Wednesday, December 12, 2012

Bite Me

I detest going to the dentist. Now, mind you, it’s not my dentist I object to. He is great and his staff is wonderful. Unfortunately, I have a history of upsetting dental work to overcome. My childhood dentist was in practice with his brother. I have always felt that Dr. Paul lost a bet, and was forced to handle the juvenile patients. He was not a nice man, and I suspect he hated children. The first time I had a tooth filled, he gave me novocaine, then waited only five minutes before drilling. Needless to say, my mouth was not the least bit numb. When I yelped, Dr. Paul told me to shut up and stop acting like a baby. What a dick. My next dentist was fast, and didn’t hurt me. I have had to get all his dental work redone, though, so as a dentist he probably sucked. My current dentist is very patient and caring. Dr. Frank told me I have a problem with certain nerves that are hard to numb. Only 2% of people have this problem, so I guess I’m special. He and his assistants have learned to dodge getting hit in the head with my feet when he hits a nerve. Keeps them on their toes and nobody falls asleep while working on my mouth. Today, I had my teeth cleaned. I greeted my hygienist, then assumed The Position - ankles crossed, hands clenched in a death grip, shoulders up around my ears. I know it was only a cleaning, but I’m a planner and am always prepared for a random stab of pain. With a previous hygienist, I tried doing butt clenches as a mental diversion. Funny thing I discovered - It’s not possible to do butt clenches while your ankles are crossed. I ended up clenching everything from the tip of my toes to the top of my head. I thought I could multi-task and get in shape while having my teeth cleaned. I was wrong. Today I just tried to go to my Happy Place, then realized I don’t have one. Got to get me one of those before my next visit.

Saved entries
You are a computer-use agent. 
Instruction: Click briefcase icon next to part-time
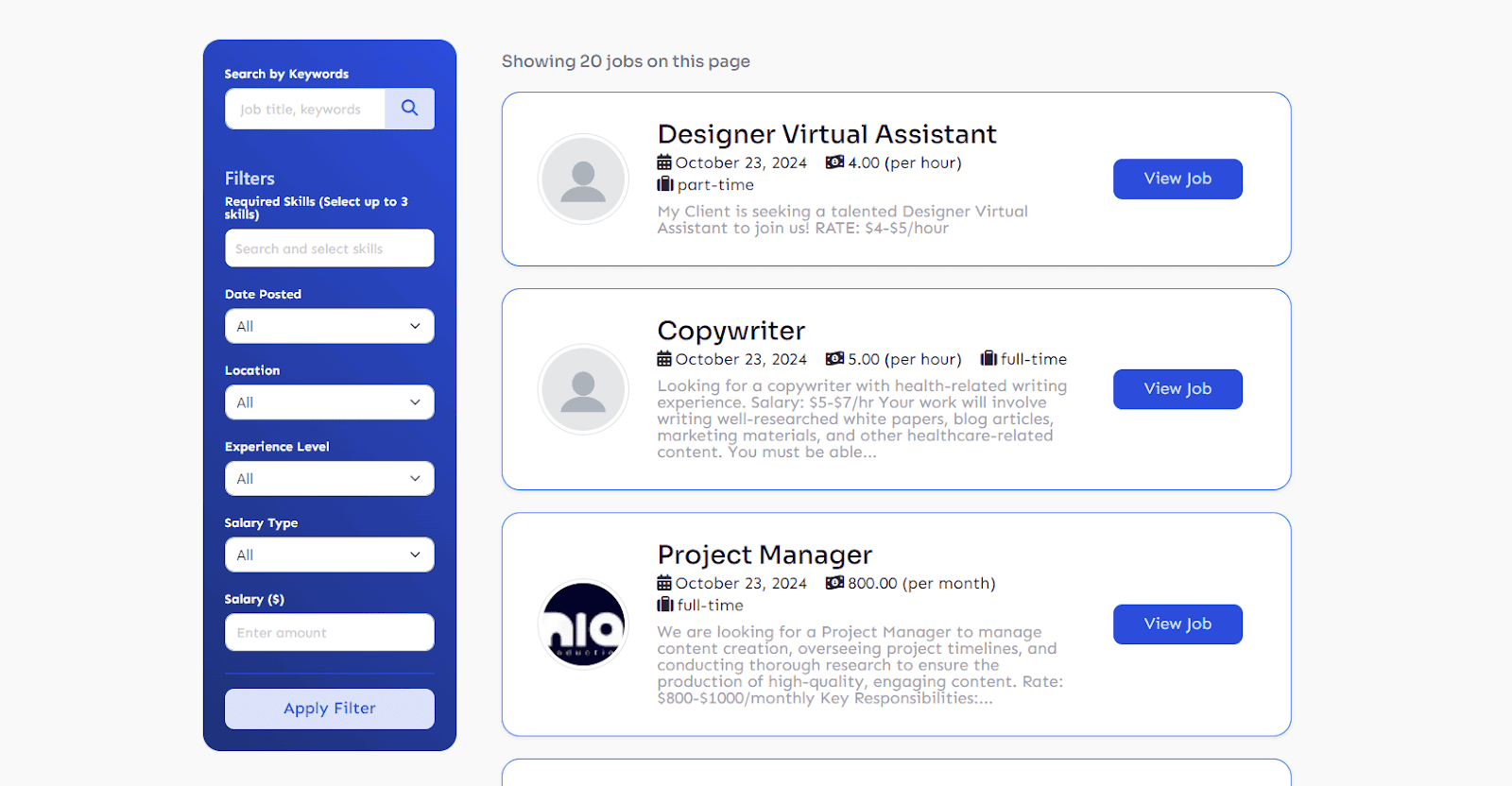tap(665, 184)
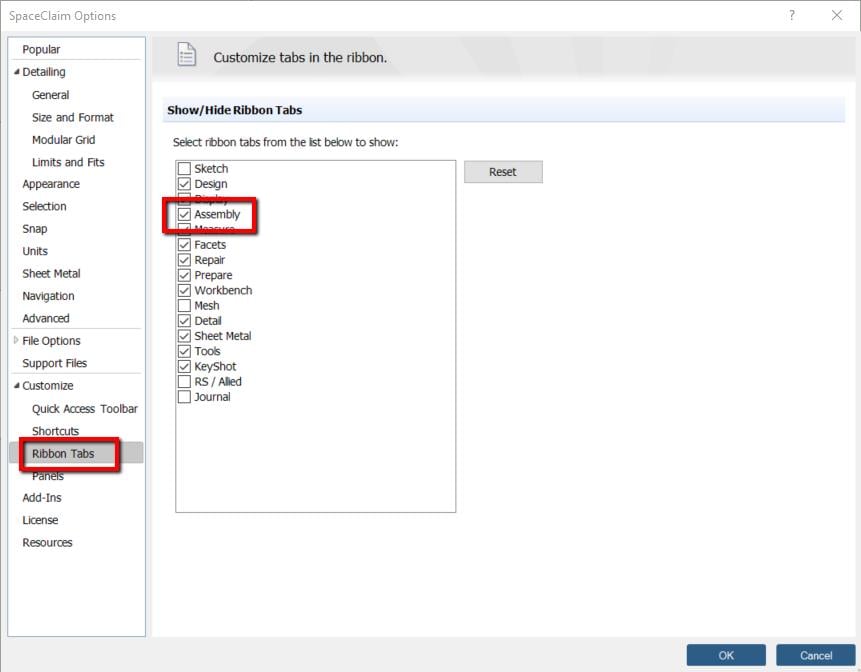This screenshot has width=861, height=672.
Task: Click the Reset button
Action: pyautogui.click(x=503, y=171)
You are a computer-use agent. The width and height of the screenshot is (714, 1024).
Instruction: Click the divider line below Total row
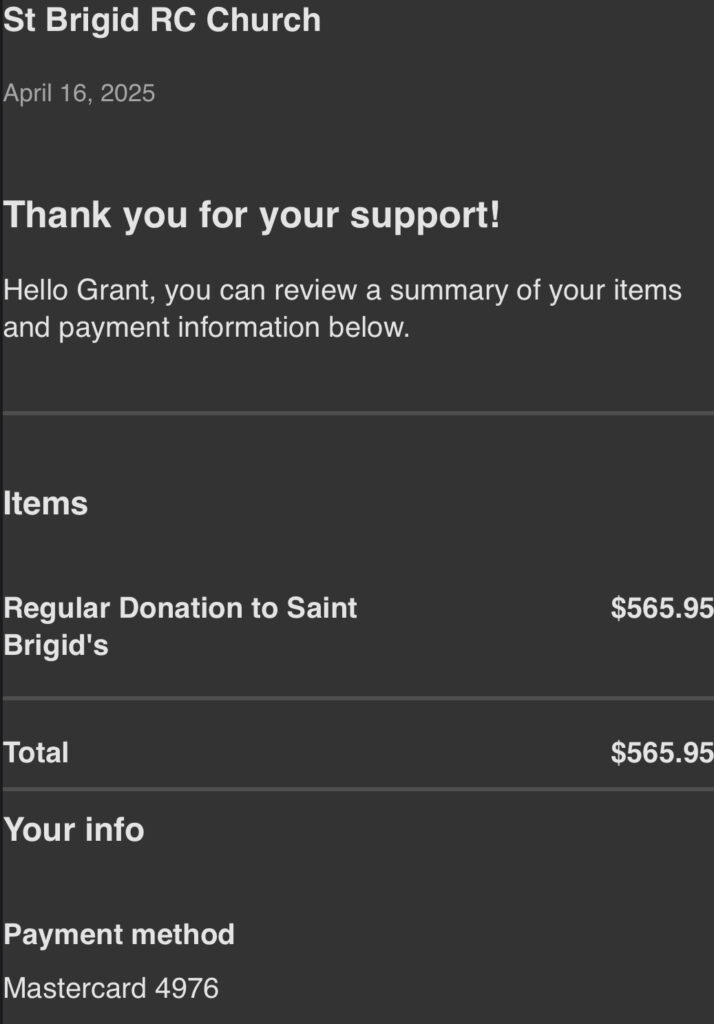point(358,790)
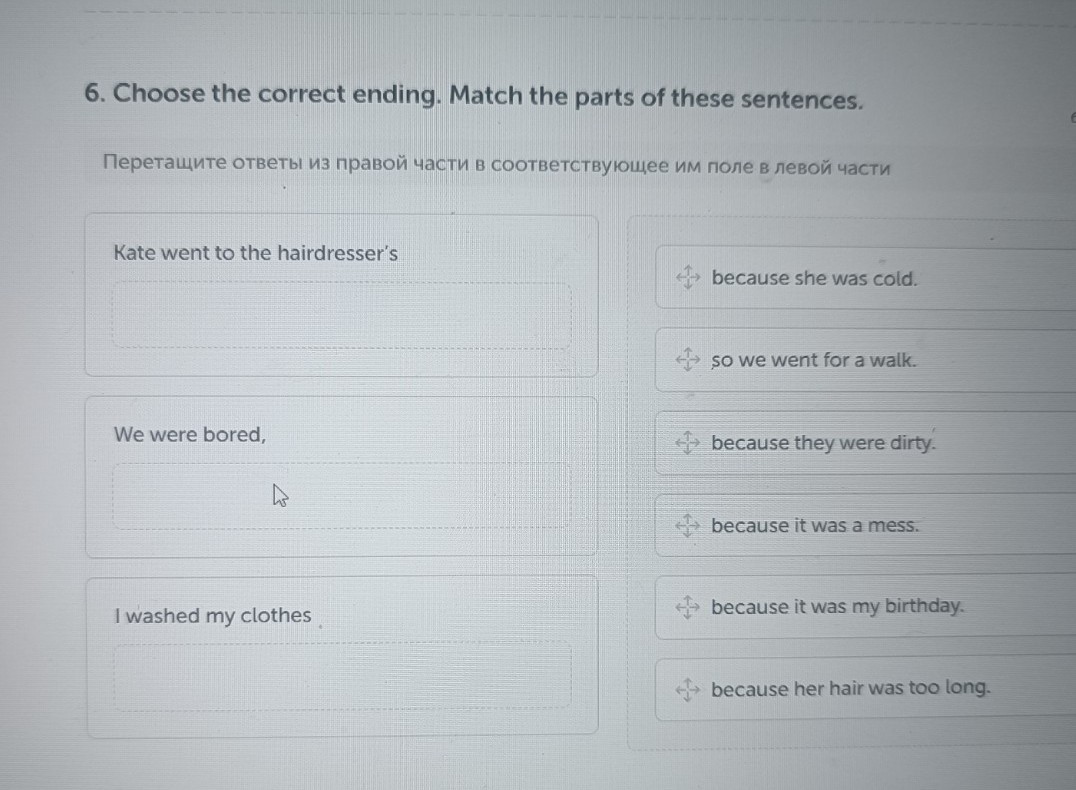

# TASK OBJECTIVE
According to the dentist post, what percentage of people have the hard-to-numb nerve problem Dr. Frank described? These records were taken from a separate source and have no connection to the dentist post.

# OUTPUT OF THE TASK
Only 2% of people have this problem.